Cuatro civiles para vigilar todo un pueblo en Chalco

Pobladores no denuncian a secuestradores por temor a venganzas.

Edomex

La seguridad de San Martín Cuautlalpan, una comunidad de Chalco con 20 mil habitantes, donde los índices de secuestro se han disparado en las semanas recientes, está a cargo de cuatro civiles.

En esta comunidad del Estado de México los ciudadanos quemaron el viernes pasado dos patrullas con el argumento de que sus tripulantes facilitaron la huida de presuntos delincuentes.

"A cualquier hora del día hay asaltos, secuestros, violaciones y robos; las autoridades de Chalco no hacen nada, somos más de 20 mil habitantes y no tenemos policías, escasamente tenemos cuatro vigilantes que ganan una limosna del pueblo para sostenerse", denunció un vecino.

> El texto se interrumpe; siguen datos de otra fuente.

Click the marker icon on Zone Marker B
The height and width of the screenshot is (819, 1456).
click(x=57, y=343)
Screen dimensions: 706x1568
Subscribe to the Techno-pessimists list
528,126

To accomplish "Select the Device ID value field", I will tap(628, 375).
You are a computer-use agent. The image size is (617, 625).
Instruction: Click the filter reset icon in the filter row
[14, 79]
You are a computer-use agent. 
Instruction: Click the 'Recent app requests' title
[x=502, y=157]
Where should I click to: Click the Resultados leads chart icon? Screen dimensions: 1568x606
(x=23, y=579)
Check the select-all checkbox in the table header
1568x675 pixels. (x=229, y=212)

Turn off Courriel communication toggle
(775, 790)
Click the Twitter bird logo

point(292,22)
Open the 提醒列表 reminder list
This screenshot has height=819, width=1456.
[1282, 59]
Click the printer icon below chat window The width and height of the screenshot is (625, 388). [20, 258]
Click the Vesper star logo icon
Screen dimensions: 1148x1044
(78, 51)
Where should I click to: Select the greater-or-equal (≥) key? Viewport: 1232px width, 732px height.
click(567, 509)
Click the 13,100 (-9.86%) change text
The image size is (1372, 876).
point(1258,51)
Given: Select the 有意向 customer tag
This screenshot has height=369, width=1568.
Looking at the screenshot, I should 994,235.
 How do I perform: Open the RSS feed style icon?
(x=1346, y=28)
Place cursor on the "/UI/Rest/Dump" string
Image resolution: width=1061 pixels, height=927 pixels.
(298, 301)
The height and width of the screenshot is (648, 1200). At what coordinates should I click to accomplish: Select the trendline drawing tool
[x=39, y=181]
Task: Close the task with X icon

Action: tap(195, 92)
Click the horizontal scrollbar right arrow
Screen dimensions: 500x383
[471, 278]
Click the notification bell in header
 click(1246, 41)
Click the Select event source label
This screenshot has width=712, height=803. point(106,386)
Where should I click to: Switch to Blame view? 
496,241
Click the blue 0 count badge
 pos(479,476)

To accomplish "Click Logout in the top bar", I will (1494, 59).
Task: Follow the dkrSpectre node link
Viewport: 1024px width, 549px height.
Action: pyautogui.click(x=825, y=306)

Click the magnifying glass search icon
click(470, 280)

De acuerdo con los habitantes, la policía fue retirada del poblado cuando llegó el alcalde Francisco Osorno Soberón, hace aproximadamente un año. Desde entonces cuatro vecinos se hicieron cargo de la seguridad en turnos de 12 horas.

Antes la vigilancia se realizaba en dos patrullas. Tras la salida de la policía, los índices de inseguridad se incrementaron, principalmente el robo a casa habitación, robo a transeúntes y, en el último mes, el secuestro a menores de 18 años.

Habitantes dijeron a MILENIO que los delincuentes habitan ahí mismo, pero temen hacer las denuncias públicas.

"De un año para acá se ha incrementado la inseguridad; hay más secuestros, ya son más de nueve. Antes se llevaban a mayores de edad, pero ahora van contra puros niños. De un mes para acá, en una semana hubo dos secuestros", agregó otro vecino.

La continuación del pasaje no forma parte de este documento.